Zack Greinke was coming off an atrocious start against his former team. Matt Moore was coming off an atrocious start in Coors Field. The former was certainly more illustrative in terms of how one pitcher's season has been going than the latter, but given the Giants' fortunes in the second half, it would not have been too surprising if Matt Moore followed up a bad start with a bad start against another team the Giants couldn't afford to lose to; and, Greinke could've just as easily turned around his woeful (for him) season by buttoning it up against the Giants, a team against which he has historically performed rather well.
But that didn't happen today. Instead, that thing where a good team beat a bad team happened and the Giants leave Arizona tonight having won 3 games in a row for the first time since the first half (July 8-10). They were riding high, the tops in baseball. They've since fallen to near-laughingstock status, but apparently, that is a notch above the Arizona Diamondbacks, a team that is now 25-46 at home. So, perhaps a modicum of perspective concerning the Giants' historic collapse in this second half is warranted.
Matt Moore was fantastic. 7 innings, 11 strikeouts, and perhaps only "really" responsible for one of the earned runs of the 2 charged to his ledger. You see, Angel Pagan's outfield defense has been a running joke for many years now, and today on a hard hit liner to the warning track, he managed to put a glove on it but couldn't catch it all the same. Now, perhaps that's a tough play for the majority of outfielders, but perhaps it won't be for someone like Mac Williamson next year.
And it's not like Angel Pagan didn't make amends for his misplay on Chris Owings' liner in the fifth inning; he also worked out a 10-pitch walk against Greinke in an inning that saw the would-be ace throw 40 pitches. That started the rally that gave the Giants a lead they'd never relinquish.
Moore's fastball looked sharp and seemed to explode up in the zone.
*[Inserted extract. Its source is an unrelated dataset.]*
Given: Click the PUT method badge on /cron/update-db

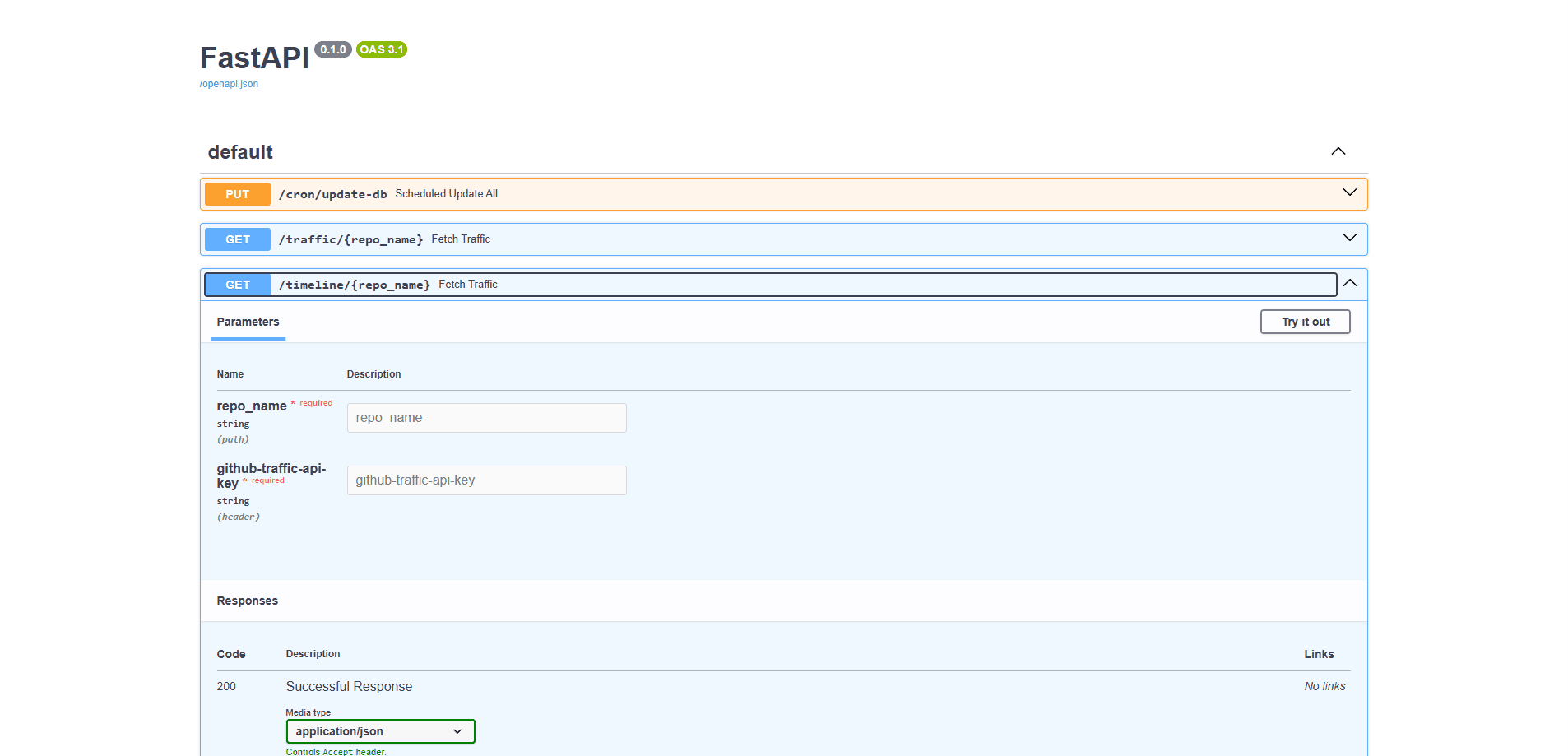Looking at the screenshot, I should pos(237,194).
He and Buster Posey worked well together hitting corners and stealing borderline pitches, and even some of his mistakes were simply missed. He and the Giants faced the right team to "get healthy" against and it was a commanding performance of 93-95 mph and diving changeups. You can not only see why the Giants traded for him, but also how his performance down the stretch will be absolutely crucial; the Giants will need at least another sweep somewhere in September. Getting three strong starting pitching performances in a row will be the best way to accomplish this, especially if the offense continues to turn the corner at this glacial pace.
* * *
It's hard to tell if Denard Span is coming out of his "funk", because he's had spurts here and there all season of hitting like a major league baseball player. But he hasn't been taking many walks or playing great defense, either, so the entire Span package has been... lackluster... at best. But a leadoff home run against Zack Greinke to back up two strong at bats to end last night's game is positive enough that we should just be thankful and "take it". Congrats, Denard Span. You're back.
* * *
Brandon Belt's RBI single in the sixth represented one of Belt's best plate appearances in the second half. It showed dynamic zone judgment and bat handling -- two visual skills that had been sorely lacking, as far as I could tell. Putting atypical swings on tough pitches to me signals a relaxed player, who's reacting and not pressing. This speaks to Hunter Pence's flare up of hitting prowess, too: he's not chasing bad pitches. And it doesn't look like he's lunging at the ones he likes, either.
It's hard to take away from a couple of instances here and there and say THIS FORESHADOWS THE NEXT 3 WEEKS, but it's baseball and the Giants have had very little entertainment value for nearly 60 days now, so, let's get wild and crazy of these final 21 or so and dream big, okay?
Someone on the Giants might actually hit 18 home runs this season.
* * *
Matt Moore was the platonic ideal of Matt Moore today and it should be pointed out that everyone's favorite lion, Hunter Strickland, was the platonic ideal of Hunter Strickland, too. Bruce Bochy left him in to close the game after seeing his incredible command of his 95 mph+ two-seam fastball settle down a slowly unraveling situation in the 8th inning. It was the closer by committee in action and it totally worked.
It's impossible to ask a baseball player to *be* the best version of himself every time he runs onto the field, but if that best version of himself just so happens to cluster through the last month of the regular season when there's a playoff spot on the line... well, that's how legends are made.
* * *
Jake Lamb hit a triple today, but he did NOT hit a home run.
* * *
Tomorrow, another crucial series begins, this time against the Padres, the team that effectively knocked the Giants from first place by using their shin or other hex-like powers in the second half opening series in San Diego way back on July 15. They ruined Santiago Casilla somehow and Sacramento room serviced Buster Posey or something to sap him of his All-Starryness, so the Giants will have to deploy their wizards and bishops well in advance of their charter flight landing.
That's right: the Padres are no longer a lacrosse team; they're demons.
The Giants hold a 2-game lead over the Cardinals, who just lost their Wild Card spot to the Mets, who now trail the Giants by 1.5 games.